図12-5(左) JCDSを用いた線量評価に基づく照射条件決定の流れ
図12-6(右) 複数レーザー光による患者セッティング方法
悪性脳腫瘍等の治療法として期待されているホウ素中性子捕捉療法(Boron Neutron Capture Therapy,BNCT)は、ガン細胞に選択的に集まるホウ素化合物を患者に投与し、患部に中性子を照射することによって、ホウ素(10B)と熱中性子が反応して放出されるα線とリチウム原子によってガン細胞を選択的に破壊する放射線治療です。近年では熱中性子よりも少しエネルギーの高い熱外中性子を照射することで、より深部にあるガンも治療できると注目されています。

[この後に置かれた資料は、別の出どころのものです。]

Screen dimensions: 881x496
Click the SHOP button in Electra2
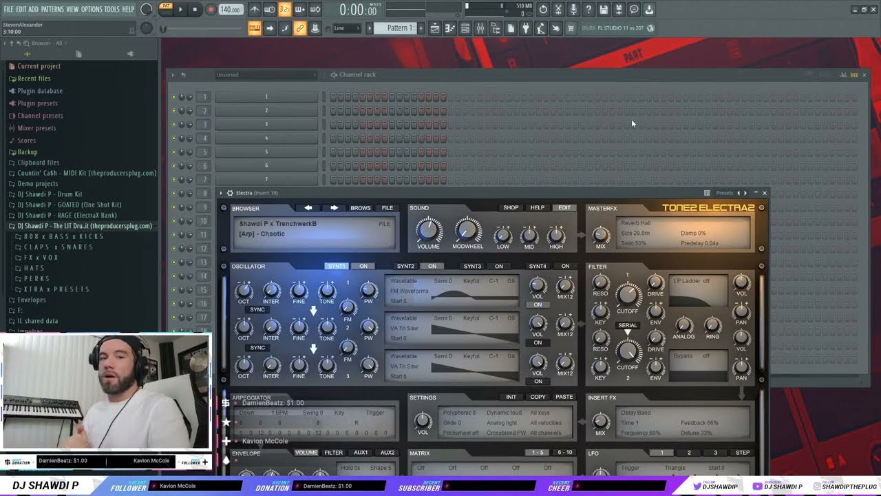click(x=509, y=207)
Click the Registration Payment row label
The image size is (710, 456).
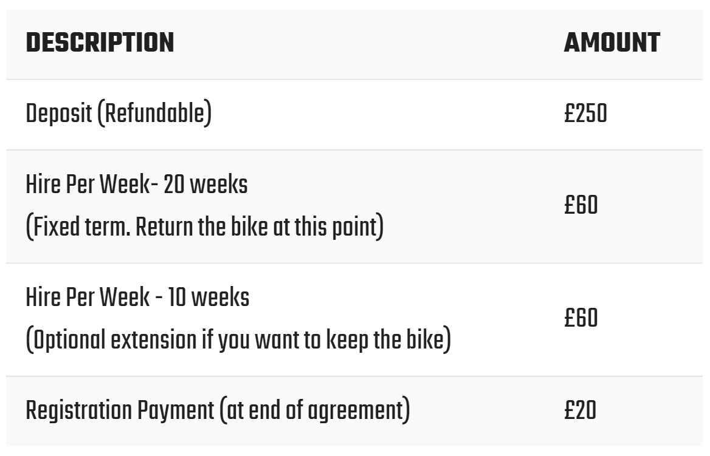click(218, 410)
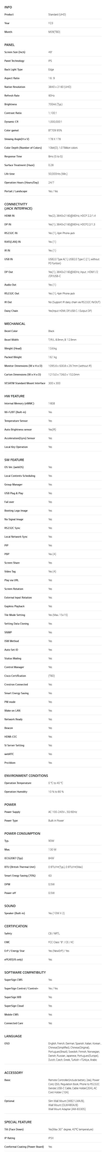Select the Daisy Chain row label
106x1153 pixels.
[11, 311]
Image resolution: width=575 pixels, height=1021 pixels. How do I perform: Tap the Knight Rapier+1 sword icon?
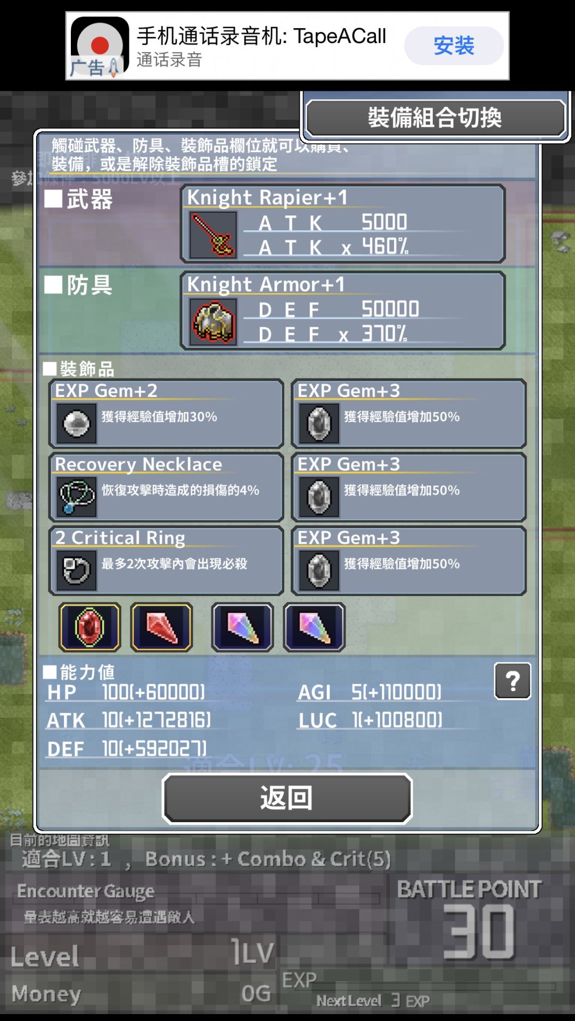[x=213, y=235]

熱外中性子ビームを使って精度の高いBNCTを可能にするため、線量評価コード“JCDS”と、“患者セッティングシステム”で構成される“医療照射支援システム”を開発・実用化しました。
熱外中性子ビーム照射を実現するためには、患者に付与される線量を評価する技術が不可欠でした。そこで患者の医療画像を基に計算モデルを作成し、中性子と光子の輸送計算によって患部及び周辺組織の線量を正確に評価できる線量評価コード“JCDS”を開発しました。図12-5はJCDSによる線量評価の流れを示しています。

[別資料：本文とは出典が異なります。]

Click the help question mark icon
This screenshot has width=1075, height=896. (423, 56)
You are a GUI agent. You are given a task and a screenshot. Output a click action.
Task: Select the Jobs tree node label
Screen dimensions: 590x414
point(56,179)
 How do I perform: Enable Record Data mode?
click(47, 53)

JCDSの開発によって適切な照射条件を決定することが可能となりました。しかし実際に照射を実施するためには、この照射条件を忠実に履行しなければなりません。特に患者の位置精度はBNCTの照射精度に大きく影響を与えます。そこで複数のレーザー光を使ってJCDSによって同定された最適照射位置に患者を正確に位置合わせできる“患者セッティングシステム”を開発しました。図12-6はレーザー光による位置合わせ方法を示しています。
医療照射支援システムの開発においては、それまで独立していた線量評価とセッティング作業を一元化することで、BNCTの照射精度を向上できることに着目し、JCDSとセッティング装置を組合せて開発しました。これによりBNCTの照射計画立案から実際の照射、更には臨床研究に重要な事後線量評価までを総合的に支援する技術を確立しました。

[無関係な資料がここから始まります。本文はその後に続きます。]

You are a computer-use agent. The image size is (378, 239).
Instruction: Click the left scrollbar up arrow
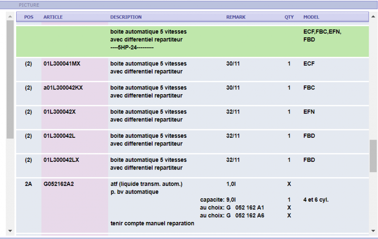coord(10,16)
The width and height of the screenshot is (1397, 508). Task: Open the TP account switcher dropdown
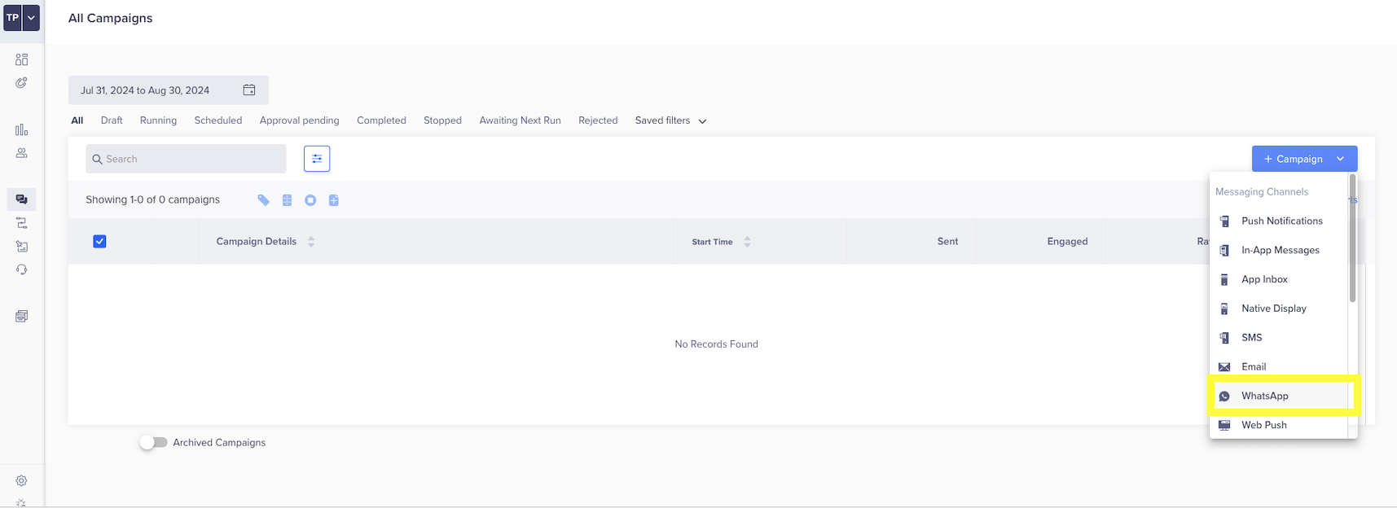pyautogui.click(x=31, y=18)
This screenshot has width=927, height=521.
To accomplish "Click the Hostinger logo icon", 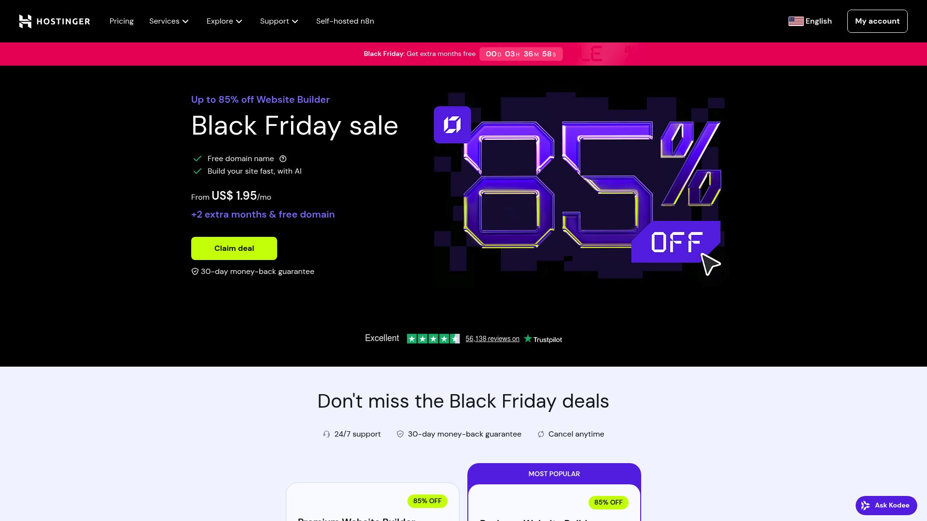I will coord(25,21).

医療照射支援システムの開発・実用化によって、研究用原子炉JRR-4で熱外中性子ビームによるBNCTが、2003年から開始されています。更に頭頚部ガンや肺の腫瘍などの脳腫瘍以外のガンに対する臨床研究も2004年から実施されています。
今後も原子炉技術を医療分野に応用するための技術開発を進め、難治ガン克服を目指す先端的医療研究を支援していきます。